Member of the Montana House of Representatives from the 18th district
- Incumbent
- Assumed office January 7, 2019
- Preceded by: Rob Cook

Member of the Montana Senate from the 9th district
- In office January 5, 2015 – January 7, 2019
- Preceded by: Rick Ripley
- Succeeded by: Bruce Gillespie

Member of the Montana Senate from the 14th district
- In office January 3, 2011 – January 5, 2015
- Preceded by: Jerry Black
- Succeeded by: Kris Hansen

Member of the Montana House of Representatives from the 27th district
- In office January 3, 2005 – January 3, 2011
- Preceded by: Scott Sales
- Succeeded by: Rob Cook

Personal details
- Born: December 2, 1962 (age 63) Helena, Montana
- Party: Republican
- Spouse: Carole
- Alma mater: Montana State University
- Occupation: Business owner

= Llew Jones =

American politician

Llewelyn E. Jones (born December 2, 1962) is a Republican member of the Montana Legislature. He has served four terms in the Montana Senate and seven in the Montana House of Representatives.

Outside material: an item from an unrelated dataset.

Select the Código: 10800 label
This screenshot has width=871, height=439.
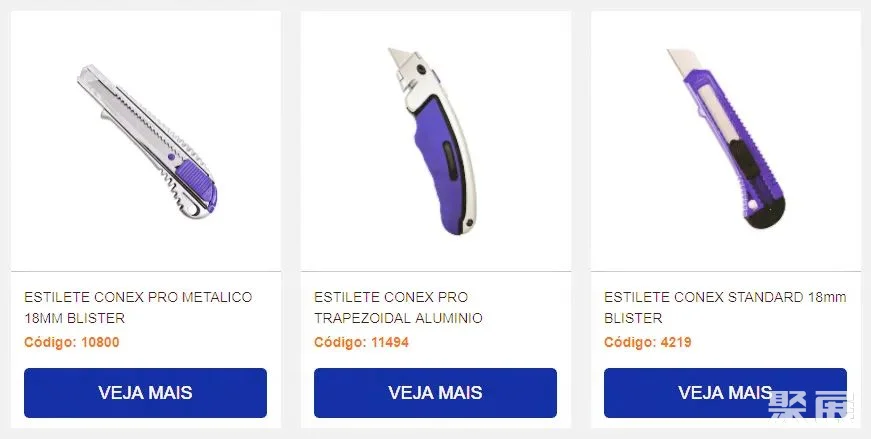pyautogui.click(x=72, y=342)
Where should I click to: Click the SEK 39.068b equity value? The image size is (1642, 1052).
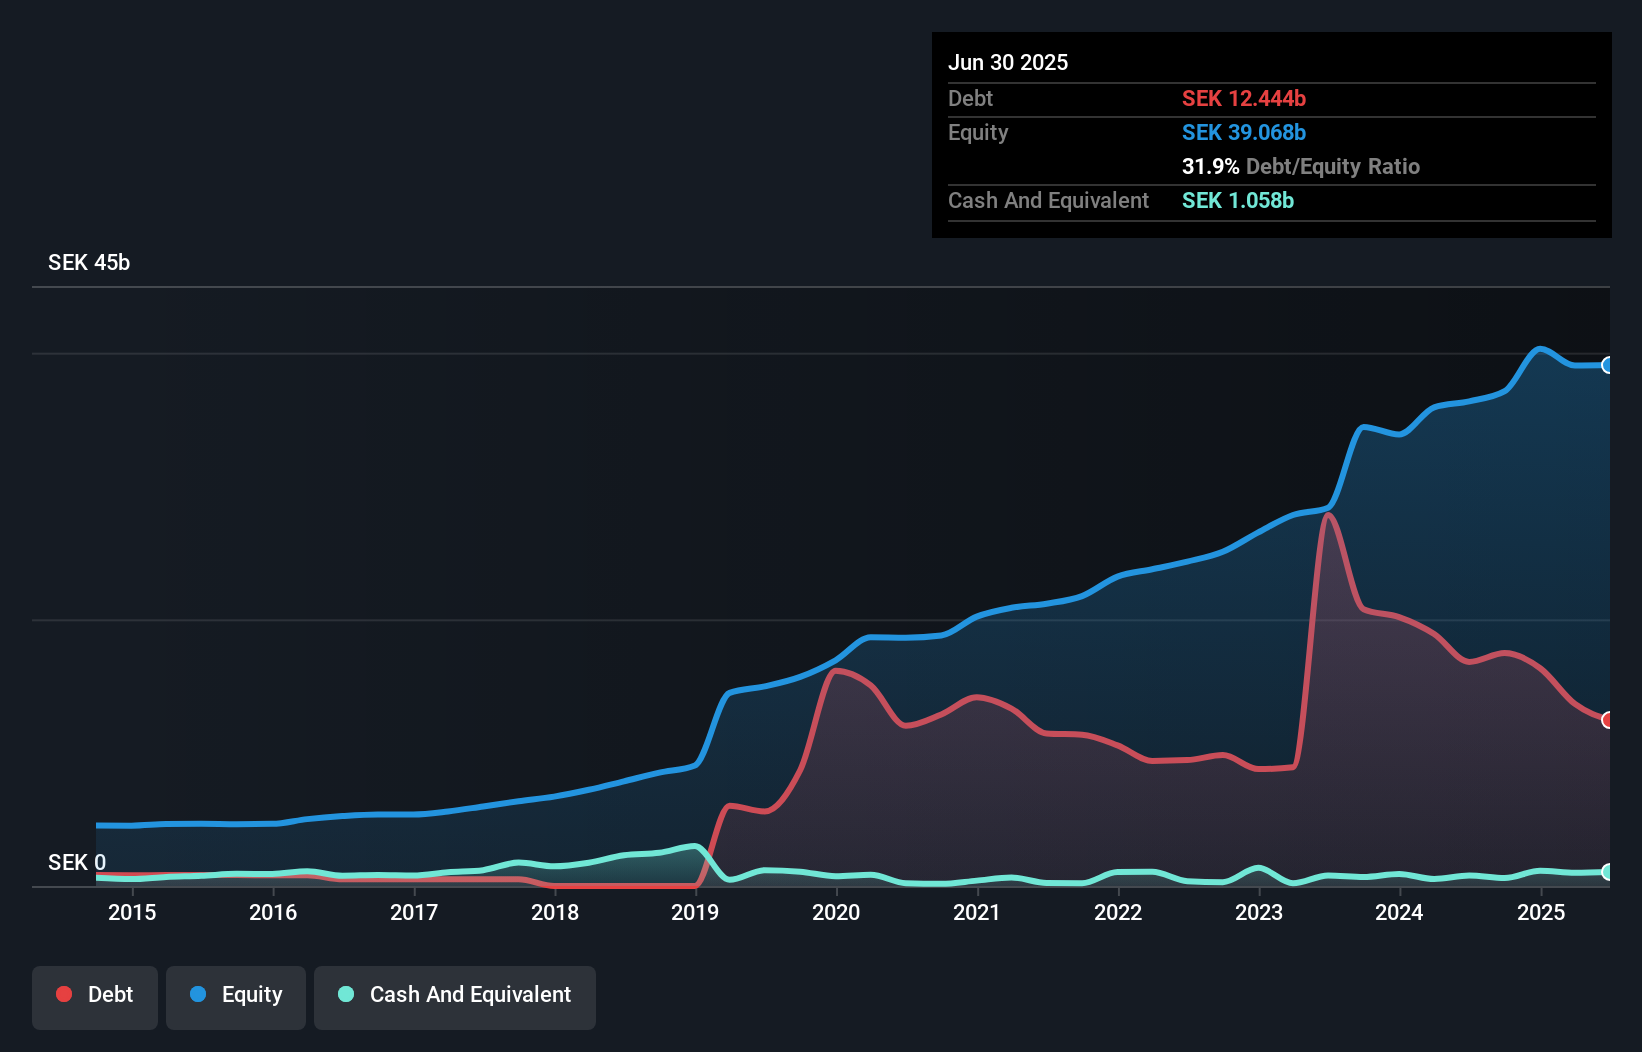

Jones was first elected in 2004 to House District 27 which covers Pondera County and surrounding area. He narrowly defeated Democrat Norman Ballantyne with 52% of the vote. In 2006 and 2008 he ran unopposed.

In 2010 he was elected to Senate District 14, which included five counties: Chouteau, Glacier, Liberty, Pondera, and Toole. Redistricting caused roughly the same area to be represented by Senate District 9 in the 2014 election. Jones contested the seat against David Brownell winning with 5,647 votes to 1,801 votes.

Due to term limits in Montana, Jones was unable to seek Senate re-election in 2018. However he was eligible to run for the Montana House of Representatives. Redistricting caused him to seek the position in House District 18. He ran unopposed in 2018, 2020 and 2022. In 2024 he was challenged by David Arends. Jones won 73% of the vote. Jones was appointed Chair of the House Appropriations Committee in 2025. Due to term limits, Jones will not be able to seek re-election to the House in the 2026 elections.

Jones holds an MS in Economics from Montana State University.